Data under study »
== Segment start ==

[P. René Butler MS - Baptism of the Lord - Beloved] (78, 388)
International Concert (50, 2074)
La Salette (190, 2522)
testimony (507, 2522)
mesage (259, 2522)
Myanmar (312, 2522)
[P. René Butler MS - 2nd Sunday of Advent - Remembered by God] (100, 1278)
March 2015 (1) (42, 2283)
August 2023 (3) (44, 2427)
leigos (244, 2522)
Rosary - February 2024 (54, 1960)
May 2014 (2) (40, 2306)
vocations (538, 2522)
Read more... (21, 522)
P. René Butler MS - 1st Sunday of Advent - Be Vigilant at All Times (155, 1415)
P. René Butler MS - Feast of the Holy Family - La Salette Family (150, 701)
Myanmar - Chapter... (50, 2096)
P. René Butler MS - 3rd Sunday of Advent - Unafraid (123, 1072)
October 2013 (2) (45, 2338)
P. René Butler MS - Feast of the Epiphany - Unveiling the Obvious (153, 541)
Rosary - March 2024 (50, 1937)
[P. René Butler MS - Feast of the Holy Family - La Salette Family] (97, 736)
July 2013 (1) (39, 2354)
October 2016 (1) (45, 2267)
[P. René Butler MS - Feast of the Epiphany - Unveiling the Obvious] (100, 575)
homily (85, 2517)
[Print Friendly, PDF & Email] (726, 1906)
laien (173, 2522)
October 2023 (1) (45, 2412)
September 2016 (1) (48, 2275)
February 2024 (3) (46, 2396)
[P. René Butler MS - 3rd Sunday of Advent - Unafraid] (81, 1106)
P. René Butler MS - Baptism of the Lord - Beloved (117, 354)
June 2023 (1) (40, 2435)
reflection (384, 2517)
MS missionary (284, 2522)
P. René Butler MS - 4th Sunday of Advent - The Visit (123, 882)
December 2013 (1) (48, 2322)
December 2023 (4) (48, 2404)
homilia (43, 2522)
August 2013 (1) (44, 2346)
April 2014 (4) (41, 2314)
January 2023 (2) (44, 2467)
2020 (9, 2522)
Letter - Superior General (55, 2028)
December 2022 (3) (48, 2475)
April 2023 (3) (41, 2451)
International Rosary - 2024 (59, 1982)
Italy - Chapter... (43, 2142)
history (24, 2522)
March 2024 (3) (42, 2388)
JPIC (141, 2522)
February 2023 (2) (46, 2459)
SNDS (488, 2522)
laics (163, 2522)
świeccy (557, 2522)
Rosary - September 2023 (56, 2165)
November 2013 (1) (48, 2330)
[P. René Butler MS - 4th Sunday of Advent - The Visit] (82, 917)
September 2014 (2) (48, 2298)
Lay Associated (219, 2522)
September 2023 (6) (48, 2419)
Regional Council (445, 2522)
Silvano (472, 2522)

== Segment end ==

Requirement » Above are the records. Print exactly, and only, the lines from the line with "Unafraid (123, 1072)" to the line with "JPIC (141, 2522)", both inclusive.

Expected answer »
P. René Butler MS - 3rd Sunday of Advent - Unafraid (123, 1072)
October 2013 (2) (45, 2338)
P. René Butler MS - Feast of the Epiphany - Unveiling the Obvious (153, 541)
Rosary - March 2024 (50, 1937)
[P. René Butler MS - Feast of the Holy Family - La Salette Family] (97, 736)
July 2013 (1) (39, 2354)
October 2016 (1) (45, 2267)
[P. René Butler MS - Feast of the Epiphany - Unveiling the Obvious] (100, 575)
homily (85, 2517)
[Print Friendly, PDF & Email] (726, 1906)
laien (173, 2522)
October 2023 (1) (45, 2412)
September 2016 (1) (48, 2275)
February 2024 (3) (46, 2396)
[P. René Butler MS - 3rd Sunday of Advent - Unafraid] (81, 1106)
P. René Butler MS - Baptism of the Lord - Beloved (117, 354)
June 2023 (1) (40, 2435)
reflection (384, 2517)
MS missionary (284, 2522)
P. René Butler MS - 4th Sunday of Advent - The Visit (123, 882)
December 2013 (1) (48, 2322)
December 2023 (4) (48, 2404)
homilia (43, 2522)
August 2013 (1) (44, 2346)
April 2014 (4) (41, 2314)
January 2023 (2) (44, 2467)
2020 (9, 2522)
Letter - Superior General (55, 2028)
December 2022 (3) (48, 2475)
April 2023 (3) (41, 2451)
International Rosary - 2024 (59, 1982)
Italy - Chapter... (43, 2142)
history (24, 2522)
March 2024 (3) (42, 2388)
JPIC (141, 2522)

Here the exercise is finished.